Exercise details: What is needed is an exact copy of every entry.

(Data extracts begins)

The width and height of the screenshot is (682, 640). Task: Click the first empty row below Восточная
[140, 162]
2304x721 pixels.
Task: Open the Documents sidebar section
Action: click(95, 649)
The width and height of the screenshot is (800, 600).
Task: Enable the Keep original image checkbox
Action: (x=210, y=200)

(Data extracts ends)

Problem solution:
The width and height of the screenshot is (682, 640). Task: Click the first empty row below Восточная
[140, 162]
2304x721 pixels.
Task: Open the Documents sidebar section
Action: click(95, 649)
The width and height of the screenshot is (800, 600).
Task: Enable the Keep original image checkbox
Action: (x=210, y=200)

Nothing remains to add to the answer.